TO DO
Search the records for the word "content". Copy every line where it appears.

*** WORKING DATA ***

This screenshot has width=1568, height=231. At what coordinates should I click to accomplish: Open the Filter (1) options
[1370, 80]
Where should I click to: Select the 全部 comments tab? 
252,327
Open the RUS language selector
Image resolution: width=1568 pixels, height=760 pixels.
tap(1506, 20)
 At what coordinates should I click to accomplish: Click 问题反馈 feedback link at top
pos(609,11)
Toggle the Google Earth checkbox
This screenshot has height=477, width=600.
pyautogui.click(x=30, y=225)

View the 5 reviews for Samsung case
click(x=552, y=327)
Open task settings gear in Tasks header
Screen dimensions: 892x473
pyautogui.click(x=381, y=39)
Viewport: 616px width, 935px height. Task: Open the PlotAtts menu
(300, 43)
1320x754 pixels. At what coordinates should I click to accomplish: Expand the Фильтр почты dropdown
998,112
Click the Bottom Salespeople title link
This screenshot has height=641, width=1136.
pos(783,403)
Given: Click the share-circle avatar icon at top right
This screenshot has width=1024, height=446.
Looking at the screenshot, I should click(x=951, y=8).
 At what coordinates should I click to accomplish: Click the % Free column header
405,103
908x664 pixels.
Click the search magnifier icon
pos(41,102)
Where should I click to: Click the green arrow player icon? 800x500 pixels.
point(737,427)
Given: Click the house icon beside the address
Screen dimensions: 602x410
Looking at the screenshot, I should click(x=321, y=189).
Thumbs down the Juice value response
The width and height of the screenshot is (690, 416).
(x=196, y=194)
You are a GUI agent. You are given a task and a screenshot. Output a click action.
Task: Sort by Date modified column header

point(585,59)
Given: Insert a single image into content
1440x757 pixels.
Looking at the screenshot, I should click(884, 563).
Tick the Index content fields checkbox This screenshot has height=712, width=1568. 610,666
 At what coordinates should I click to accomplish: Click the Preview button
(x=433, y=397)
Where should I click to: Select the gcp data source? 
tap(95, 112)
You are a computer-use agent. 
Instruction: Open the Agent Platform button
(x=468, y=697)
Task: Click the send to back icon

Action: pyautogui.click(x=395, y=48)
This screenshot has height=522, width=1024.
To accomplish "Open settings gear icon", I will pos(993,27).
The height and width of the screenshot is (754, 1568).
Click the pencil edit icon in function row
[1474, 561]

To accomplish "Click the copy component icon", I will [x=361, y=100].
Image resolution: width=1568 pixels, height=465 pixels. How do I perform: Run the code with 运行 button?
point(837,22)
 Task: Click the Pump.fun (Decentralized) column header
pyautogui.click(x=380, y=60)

*** End of WORKING DATA ***

TASK RESPONSE
Given: Insert a single image into content
Tick the Index content fields checkbox This screenshot has height=712, width=1568. 610,666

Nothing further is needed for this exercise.